Павел отхлебнул из чашки чай, поднял глаза на жену. Она дотянулась до его руки, погладила. Пальцы у нее тоже были бесцветны и холодны.
— Спасибо, Паша, за то, что ты здесь, — сказала Мария. — Я должна тебе это сказать сейчас. Если бы ты не приехал, я не сказала бы тебе этого никогда.
Павел молчал, не вклинивался, не перебивал, даже дышал как-то особенно, беззвучно, и сидел не шевелясь. Мария говорила:
— Мы познакомились с тобой в поезде. Ты сразу сделал мне предложение. Я, конечно, не любила тебя тогда. Я не знала тебя… Но там, в поезде, ты показался мне самым одиноким и несчастным человеком на свете…
Павел почувствовал, что наливается краской, потупил голову.
— Сердце у меня шевельнулось. Я согласилась. Потом приехала к тебе невестой в часть… — Мария помолчала. — Увидев тебя в части, я даже подумывала убежать обратно. Ты ведь сгоряча сделал мне предложение…
Краска в лице Павла густела.
— Потом была свадьба. Я всю первую брачную ночь не спала, смотрела на тебя. Ты лежал такой тихий, будто раскаявшийся, жалкий… Мне очень хотелось прижать тебя к себе, согреть. Но ты не любил меня… Любви между нами так и не случилось.
Павел поднял глаза на Марию. Она смотрела прямо и честно. Он опустил глаза.
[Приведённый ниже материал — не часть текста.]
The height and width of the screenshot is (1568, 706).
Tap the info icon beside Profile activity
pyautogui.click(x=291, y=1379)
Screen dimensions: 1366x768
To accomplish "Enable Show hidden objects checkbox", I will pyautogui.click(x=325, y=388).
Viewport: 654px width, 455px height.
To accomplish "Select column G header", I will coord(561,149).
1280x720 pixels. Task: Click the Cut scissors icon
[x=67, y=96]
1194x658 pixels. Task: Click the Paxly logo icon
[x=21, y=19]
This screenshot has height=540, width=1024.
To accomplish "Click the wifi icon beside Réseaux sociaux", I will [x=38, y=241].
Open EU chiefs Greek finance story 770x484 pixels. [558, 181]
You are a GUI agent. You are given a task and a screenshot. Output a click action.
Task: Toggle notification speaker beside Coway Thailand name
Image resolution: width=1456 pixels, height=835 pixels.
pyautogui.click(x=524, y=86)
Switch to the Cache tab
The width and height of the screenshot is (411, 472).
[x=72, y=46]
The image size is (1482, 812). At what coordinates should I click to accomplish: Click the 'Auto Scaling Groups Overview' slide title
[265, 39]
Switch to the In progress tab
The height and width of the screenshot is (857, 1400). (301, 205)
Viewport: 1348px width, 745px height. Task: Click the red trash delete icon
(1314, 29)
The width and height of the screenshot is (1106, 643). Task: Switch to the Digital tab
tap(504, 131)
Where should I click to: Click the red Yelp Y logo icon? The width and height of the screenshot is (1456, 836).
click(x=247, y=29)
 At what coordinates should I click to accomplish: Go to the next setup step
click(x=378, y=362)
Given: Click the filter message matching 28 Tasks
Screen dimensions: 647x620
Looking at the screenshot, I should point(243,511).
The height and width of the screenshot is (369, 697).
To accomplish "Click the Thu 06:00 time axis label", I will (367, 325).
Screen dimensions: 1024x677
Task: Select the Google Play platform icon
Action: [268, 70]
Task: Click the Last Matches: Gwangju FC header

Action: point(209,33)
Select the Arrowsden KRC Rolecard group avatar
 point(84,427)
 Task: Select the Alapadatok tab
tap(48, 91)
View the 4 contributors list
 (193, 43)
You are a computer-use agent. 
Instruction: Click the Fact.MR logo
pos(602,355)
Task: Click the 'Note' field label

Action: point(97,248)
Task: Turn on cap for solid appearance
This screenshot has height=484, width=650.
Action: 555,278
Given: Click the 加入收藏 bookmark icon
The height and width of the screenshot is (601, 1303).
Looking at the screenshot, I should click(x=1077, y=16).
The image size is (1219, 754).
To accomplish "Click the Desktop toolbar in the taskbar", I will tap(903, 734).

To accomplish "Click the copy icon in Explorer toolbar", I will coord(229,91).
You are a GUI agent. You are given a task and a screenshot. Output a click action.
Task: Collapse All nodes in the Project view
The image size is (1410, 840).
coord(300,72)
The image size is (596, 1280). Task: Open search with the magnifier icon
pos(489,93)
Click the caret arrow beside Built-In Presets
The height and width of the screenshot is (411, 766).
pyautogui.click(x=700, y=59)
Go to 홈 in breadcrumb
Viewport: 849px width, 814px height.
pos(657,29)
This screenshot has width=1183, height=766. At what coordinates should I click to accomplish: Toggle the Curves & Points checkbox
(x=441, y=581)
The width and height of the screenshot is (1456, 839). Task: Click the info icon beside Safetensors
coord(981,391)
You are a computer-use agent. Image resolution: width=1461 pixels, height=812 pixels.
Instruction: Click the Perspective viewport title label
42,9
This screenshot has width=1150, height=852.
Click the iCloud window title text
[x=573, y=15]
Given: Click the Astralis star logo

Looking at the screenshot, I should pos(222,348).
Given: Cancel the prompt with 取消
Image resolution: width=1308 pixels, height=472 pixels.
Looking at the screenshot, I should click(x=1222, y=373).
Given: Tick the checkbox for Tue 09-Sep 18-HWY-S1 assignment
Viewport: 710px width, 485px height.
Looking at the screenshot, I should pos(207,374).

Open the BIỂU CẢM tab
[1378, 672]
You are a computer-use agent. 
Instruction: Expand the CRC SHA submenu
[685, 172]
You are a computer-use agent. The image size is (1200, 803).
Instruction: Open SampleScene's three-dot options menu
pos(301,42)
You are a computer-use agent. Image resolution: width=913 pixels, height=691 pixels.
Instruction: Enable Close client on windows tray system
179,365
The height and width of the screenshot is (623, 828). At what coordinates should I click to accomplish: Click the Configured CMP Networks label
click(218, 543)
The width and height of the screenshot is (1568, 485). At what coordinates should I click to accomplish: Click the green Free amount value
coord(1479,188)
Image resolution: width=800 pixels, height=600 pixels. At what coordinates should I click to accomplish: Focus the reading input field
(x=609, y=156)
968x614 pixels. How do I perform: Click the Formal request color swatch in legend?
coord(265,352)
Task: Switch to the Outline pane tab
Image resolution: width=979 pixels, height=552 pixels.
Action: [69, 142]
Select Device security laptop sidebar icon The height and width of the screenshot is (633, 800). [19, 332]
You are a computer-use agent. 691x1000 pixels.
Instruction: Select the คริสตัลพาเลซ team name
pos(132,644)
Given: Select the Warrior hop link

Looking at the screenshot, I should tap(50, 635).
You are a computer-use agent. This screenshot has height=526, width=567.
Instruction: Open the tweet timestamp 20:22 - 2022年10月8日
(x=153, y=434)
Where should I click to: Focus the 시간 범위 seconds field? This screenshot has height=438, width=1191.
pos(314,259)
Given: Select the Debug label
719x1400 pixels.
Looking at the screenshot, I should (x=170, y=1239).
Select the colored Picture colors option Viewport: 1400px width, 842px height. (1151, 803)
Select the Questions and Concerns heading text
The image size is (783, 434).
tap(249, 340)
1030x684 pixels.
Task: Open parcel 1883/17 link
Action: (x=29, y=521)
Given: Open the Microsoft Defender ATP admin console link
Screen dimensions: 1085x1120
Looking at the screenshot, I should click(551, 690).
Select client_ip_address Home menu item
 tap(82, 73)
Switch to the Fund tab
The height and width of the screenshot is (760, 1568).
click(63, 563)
— Поначалу мне было очень тяжело. Но однажды в поселке, в Чащино, возле нашего военного городка, я увидела молодую пару. Он слепой, в черных очках, лицо обожженное. А она — очень красивая, светлая. Глаза голубые, чистые, как озера… Они почти везде были вместе. Потом я с ней познакомилась, в детской поликлинике. У них дочка родилась, а у нас, только что, Сережа… Оказалось, парню в армии, на учениях выжгло глаза. Это она мне рассказала. Я тогда ей посочувствовала: как жаль, что он не видит вашей красоты. Да, жаль, сказала она. Но я никогда не предам его, не брошу. И буду верно служить ему… Тогда мне стало легче. Мне этот слепой солдат и его жена-красавица, будто глаза открыли… Я тоже себе сказала: пусть у нас не сложилось любви. Но ты служишь родине, а я буду служить семье. В семейной жизни я была счастлива. И счастлива, что у нас такие дети.